Learn the most common phrasal verbs used in Human Resources in English:
‘close down’ = to shut
- We have closed down the small local branches and created bigger regional offices.
- The factory closed down in the 1970’s because it was too expensive to produce here.
‘fight against’ = to make an effort to stop something happening
- All the workers fought against the closure but the plant was no longer profitable.
- The unions have been fighting against the proposed changes as they think it will mean job losses.
‘go back on something’ = to change an agreement
- We had come to an agreement but now she has gone back on it.
- The company promised to review the situation but went back on its word and didn’t.
‘put back’ = to postpone, delay in time
- They promised to make a decision today but it has been put back until next week.
- My visit has been put back until a later date when it will be easier to plan.
‘fall behind’ = not risen as fast as, fail to do something as fast as required
- We have fallen behind schedule.
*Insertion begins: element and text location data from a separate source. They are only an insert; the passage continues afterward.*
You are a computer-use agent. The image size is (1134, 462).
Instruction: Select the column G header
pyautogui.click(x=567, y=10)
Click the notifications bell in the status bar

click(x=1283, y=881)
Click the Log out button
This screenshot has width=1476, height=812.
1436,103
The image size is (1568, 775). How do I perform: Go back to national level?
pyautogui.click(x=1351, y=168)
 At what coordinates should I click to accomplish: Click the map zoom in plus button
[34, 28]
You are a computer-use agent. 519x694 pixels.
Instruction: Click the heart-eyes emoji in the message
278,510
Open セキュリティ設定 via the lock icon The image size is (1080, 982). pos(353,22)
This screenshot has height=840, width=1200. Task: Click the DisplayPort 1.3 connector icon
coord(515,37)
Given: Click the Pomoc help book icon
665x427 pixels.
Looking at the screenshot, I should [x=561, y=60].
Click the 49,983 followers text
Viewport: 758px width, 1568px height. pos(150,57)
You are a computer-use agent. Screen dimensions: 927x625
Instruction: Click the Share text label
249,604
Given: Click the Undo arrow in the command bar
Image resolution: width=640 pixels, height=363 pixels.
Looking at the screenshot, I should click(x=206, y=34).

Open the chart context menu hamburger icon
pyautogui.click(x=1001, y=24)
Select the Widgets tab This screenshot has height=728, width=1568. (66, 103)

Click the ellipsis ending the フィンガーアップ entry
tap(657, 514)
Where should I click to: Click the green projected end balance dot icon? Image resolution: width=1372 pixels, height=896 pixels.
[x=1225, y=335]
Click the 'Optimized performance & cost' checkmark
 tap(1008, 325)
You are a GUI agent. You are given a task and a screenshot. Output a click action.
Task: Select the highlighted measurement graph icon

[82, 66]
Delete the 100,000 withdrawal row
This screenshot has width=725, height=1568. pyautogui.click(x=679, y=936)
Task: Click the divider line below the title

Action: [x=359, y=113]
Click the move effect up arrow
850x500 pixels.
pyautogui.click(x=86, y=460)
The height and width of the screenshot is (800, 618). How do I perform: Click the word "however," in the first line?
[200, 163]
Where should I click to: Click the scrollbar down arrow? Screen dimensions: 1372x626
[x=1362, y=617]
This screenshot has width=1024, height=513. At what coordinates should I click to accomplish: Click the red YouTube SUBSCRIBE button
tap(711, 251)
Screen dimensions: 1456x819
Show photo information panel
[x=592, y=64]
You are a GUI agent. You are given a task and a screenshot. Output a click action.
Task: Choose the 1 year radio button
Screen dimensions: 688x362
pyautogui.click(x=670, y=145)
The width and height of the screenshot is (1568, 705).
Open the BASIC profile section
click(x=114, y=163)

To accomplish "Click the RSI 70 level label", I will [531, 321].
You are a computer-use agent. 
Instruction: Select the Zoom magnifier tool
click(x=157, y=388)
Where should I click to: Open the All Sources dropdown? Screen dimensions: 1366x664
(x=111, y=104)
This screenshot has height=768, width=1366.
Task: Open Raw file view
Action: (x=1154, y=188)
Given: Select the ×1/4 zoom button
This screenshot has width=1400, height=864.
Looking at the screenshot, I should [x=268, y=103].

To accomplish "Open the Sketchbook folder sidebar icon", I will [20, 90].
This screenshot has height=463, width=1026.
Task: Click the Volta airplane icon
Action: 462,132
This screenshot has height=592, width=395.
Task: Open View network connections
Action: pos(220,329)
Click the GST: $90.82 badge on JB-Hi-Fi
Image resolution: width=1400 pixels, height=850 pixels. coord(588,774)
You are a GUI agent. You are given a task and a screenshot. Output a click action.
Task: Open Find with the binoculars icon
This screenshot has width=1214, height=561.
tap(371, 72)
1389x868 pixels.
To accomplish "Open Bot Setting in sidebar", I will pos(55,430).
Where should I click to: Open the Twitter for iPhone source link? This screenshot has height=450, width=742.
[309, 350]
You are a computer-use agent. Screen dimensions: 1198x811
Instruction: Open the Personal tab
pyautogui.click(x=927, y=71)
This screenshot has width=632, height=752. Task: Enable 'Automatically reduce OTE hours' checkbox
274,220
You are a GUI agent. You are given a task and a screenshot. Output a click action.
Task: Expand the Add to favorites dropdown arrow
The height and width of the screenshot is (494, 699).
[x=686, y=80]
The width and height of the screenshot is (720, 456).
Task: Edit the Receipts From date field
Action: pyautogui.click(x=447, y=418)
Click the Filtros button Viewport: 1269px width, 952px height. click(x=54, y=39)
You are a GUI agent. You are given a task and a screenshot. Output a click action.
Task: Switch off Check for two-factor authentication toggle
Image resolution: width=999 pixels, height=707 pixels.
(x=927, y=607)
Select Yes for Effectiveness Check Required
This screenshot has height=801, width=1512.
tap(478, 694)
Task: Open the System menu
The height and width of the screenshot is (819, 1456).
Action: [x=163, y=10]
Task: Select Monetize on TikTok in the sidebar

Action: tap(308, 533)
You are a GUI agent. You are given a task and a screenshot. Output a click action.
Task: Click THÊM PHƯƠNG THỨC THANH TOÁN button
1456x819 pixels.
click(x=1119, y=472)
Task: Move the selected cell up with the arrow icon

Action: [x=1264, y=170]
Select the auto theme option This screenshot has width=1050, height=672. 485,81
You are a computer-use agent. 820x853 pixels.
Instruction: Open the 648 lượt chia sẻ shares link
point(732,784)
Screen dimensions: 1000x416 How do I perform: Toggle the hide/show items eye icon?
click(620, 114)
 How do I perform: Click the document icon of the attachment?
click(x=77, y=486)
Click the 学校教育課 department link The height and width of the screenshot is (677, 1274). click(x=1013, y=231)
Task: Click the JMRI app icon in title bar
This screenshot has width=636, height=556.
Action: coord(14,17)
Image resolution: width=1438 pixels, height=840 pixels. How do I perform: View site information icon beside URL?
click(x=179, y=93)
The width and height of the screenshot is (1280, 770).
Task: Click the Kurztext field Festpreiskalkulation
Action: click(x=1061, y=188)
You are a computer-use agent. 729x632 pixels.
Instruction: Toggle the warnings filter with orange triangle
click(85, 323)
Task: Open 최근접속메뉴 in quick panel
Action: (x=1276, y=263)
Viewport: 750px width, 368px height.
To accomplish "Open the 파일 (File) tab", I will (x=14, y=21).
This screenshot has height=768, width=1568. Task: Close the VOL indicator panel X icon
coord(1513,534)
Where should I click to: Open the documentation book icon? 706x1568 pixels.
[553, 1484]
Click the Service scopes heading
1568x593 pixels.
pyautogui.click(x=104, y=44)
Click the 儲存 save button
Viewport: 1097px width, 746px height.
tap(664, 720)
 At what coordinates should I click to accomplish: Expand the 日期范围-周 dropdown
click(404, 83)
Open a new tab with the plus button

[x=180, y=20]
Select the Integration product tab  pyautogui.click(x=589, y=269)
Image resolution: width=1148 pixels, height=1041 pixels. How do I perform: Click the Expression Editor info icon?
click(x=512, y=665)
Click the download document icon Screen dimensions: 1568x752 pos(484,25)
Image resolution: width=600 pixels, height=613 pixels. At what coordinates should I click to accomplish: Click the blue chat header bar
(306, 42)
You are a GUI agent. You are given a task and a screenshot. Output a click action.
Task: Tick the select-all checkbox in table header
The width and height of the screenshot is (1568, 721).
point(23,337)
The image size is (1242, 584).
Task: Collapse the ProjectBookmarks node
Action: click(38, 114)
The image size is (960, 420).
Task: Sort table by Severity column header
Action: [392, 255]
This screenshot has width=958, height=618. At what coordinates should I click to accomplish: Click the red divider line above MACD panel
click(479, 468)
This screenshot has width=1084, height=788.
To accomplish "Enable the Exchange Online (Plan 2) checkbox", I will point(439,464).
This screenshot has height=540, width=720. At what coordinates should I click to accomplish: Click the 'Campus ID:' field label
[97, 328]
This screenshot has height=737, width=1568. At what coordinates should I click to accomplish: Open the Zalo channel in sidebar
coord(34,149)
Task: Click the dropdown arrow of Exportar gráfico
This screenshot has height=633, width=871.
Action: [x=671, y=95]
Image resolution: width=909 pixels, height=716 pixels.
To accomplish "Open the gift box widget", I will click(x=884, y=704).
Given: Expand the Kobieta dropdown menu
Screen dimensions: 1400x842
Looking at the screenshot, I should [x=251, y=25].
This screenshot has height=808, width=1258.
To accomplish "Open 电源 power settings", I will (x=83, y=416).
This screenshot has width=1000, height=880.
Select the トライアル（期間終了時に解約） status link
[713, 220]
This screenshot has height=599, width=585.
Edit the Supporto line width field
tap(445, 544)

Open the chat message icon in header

It won’t be completed on time.
- Our salaries have fallen behind the national average with the small increase we have had.
‘turn down’ = to refuse, not accept
- We offered a two per cent increase but it was turned down.
- We offered him a much higher salary but he turned it down and didn’t join our team.
‘fill in for someone’ = to replace someone during an absence
- I need to brief the person who will be filling in for me while I am on maternity.
- I filled in for Jamie while he was on holiday.
‘back someone up’ = to support or to help
- Whenever there is a dispute with someone in my team, my manager always backs me up.
- Nobody backed him up when he said he had been discriminated against.
‘work out’ = to calculate
- I don’t know how much holiday I have left. I need to work it out.
- We need to work out how much this is really going to cost.
‘drag on’ = to last a long time, go on longer than anticipated
- The negotiations are dragging on. I think we’ll never reach an agreement.
- The meeting dragged on and on. I thought I’d never get home.